Structural, optical and photovoltaic properties of unfused Non-Fullerene acceptors for efficient solution processable organic solar cell (Estimated PCE greater than 12.4%): A DFT approach

For the maximum photovoltaic outputs, molecular modelling was incurred in reported molecules BDCl2F and TClC2F - having PCE value up to 12.4% - to make six novel unfused non-fullerene acceptors.

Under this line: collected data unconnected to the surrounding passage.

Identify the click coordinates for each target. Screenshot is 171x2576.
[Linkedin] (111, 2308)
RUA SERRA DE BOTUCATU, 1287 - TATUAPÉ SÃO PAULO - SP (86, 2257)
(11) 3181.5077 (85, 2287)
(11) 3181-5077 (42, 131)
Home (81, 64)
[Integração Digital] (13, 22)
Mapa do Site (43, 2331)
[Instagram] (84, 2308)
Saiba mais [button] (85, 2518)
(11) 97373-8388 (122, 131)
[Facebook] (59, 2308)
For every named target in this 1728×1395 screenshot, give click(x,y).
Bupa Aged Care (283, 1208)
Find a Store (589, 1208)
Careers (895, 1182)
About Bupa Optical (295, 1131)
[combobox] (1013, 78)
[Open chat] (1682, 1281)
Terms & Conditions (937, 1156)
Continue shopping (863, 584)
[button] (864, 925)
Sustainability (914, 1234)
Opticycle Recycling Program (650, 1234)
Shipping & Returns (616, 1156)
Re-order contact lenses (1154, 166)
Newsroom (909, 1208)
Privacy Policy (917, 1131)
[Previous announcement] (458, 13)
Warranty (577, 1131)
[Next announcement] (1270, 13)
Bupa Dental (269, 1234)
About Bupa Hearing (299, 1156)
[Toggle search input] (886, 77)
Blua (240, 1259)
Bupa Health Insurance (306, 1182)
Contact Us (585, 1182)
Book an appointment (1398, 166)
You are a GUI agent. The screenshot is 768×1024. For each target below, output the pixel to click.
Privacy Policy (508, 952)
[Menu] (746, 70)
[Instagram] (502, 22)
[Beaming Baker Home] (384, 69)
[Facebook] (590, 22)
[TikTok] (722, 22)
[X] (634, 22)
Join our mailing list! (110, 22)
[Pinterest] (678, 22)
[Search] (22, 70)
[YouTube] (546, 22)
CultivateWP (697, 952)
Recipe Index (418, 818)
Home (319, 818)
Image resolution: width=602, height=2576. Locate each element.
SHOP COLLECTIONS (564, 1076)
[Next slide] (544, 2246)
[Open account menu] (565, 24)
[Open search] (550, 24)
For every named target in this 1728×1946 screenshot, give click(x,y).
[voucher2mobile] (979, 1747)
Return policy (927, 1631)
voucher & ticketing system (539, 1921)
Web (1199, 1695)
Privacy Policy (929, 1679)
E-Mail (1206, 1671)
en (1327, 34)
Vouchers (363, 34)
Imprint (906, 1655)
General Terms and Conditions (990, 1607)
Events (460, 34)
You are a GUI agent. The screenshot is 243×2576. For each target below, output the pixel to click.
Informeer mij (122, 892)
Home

A deep theoretical consideration under the umbrella of TD-DFT and DFT - using method MPW1PW91 with basis set 6-31G (d,p) - was used to look into molecular geometries and molecular electrostatic potential (MEP), optical (the excitation energy and molar absorption coefficient) and photovoltaic parameters [frontier molecular orbitals (FMOs), the density of states (DOS), light-harvesting efficiency (LHE), transition density matrix (TDM), binding energy, reorganization energy, charge transfer properties (open circuit voltage) and fill factor (FF)]. In this work, the modelled molecules have depicted extraordinary structural, optical and photovoltaic characteristics which validate the successful modelling to advance the polymer solar cell (PSC) technology. Out of all explored entities, BDCl2F-AS and TClC2F-AS embarked excellent results (λ max = 859.2 nm and 879.2 nm, µe = 13.48 and 11.79, LHE = 0.9994 and 0.9993, respectively). Similarly, BDCl2F/ PTB7-Th and TClC2F PTB7-Th donor/acceptor interfaces have excellent output values (Voc = 1.21 eV and 1.16 eV, normalized Voc = 46.7633 eV and 44.8309 eV with fill factor (FF) = 0.8982 and 0.8949, respectively). The increase in all analysed parameters comparative to experimentally reported molecules BDCl2F and TClC2F have urged to predict PCE of modelled molecules to be greater than 12.4% which is the PCE values of reported ones. By keeping in mind the entire results, modelled molecules and their interfaces are recommended for PSCs manufacturing usage.